PROBLEM TO WORK ON. Whenever a line in the material below contains "agent", copy that line.

******************************

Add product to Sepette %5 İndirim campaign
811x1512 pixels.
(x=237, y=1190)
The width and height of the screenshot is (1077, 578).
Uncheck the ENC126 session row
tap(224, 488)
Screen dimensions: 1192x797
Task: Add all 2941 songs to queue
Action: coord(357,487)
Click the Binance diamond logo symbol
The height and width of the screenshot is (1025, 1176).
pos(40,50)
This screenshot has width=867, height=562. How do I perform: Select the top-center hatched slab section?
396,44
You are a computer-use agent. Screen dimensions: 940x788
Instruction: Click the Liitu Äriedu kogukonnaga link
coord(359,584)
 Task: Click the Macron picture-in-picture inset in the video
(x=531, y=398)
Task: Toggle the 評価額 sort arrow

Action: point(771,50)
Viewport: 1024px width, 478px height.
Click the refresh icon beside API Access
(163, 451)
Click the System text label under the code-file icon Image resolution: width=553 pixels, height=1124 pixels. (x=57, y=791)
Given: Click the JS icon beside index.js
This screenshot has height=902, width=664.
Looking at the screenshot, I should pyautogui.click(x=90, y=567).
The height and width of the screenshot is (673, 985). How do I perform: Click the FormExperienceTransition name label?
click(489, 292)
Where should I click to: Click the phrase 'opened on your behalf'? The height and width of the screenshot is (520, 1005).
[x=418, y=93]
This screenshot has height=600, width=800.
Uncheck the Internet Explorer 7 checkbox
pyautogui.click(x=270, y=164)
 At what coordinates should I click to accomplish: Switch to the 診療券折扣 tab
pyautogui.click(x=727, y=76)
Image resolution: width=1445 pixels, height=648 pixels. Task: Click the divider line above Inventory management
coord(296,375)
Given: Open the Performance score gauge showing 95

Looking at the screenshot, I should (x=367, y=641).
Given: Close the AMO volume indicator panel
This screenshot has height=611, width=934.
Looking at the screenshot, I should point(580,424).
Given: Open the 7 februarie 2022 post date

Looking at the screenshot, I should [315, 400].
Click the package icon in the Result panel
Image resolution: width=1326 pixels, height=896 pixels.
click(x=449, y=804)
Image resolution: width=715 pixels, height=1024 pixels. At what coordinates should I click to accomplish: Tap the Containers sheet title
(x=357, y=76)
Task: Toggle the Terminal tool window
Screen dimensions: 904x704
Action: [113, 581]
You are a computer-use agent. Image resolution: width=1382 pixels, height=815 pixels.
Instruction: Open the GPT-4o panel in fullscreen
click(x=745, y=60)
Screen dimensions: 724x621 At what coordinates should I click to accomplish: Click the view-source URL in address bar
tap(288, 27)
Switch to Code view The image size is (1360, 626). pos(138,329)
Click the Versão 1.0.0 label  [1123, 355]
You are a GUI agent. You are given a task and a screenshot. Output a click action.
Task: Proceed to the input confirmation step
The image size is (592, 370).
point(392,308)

******************************

EXERCISE SOLUTION.
You are a computer-use agent. Screen dimensions: 940x788
You are a computer-use agent. Image resolution: width=1382 pixels, height=815 pixels.
You are a GUI agent. You are given a task and a screenshot. Output a click action.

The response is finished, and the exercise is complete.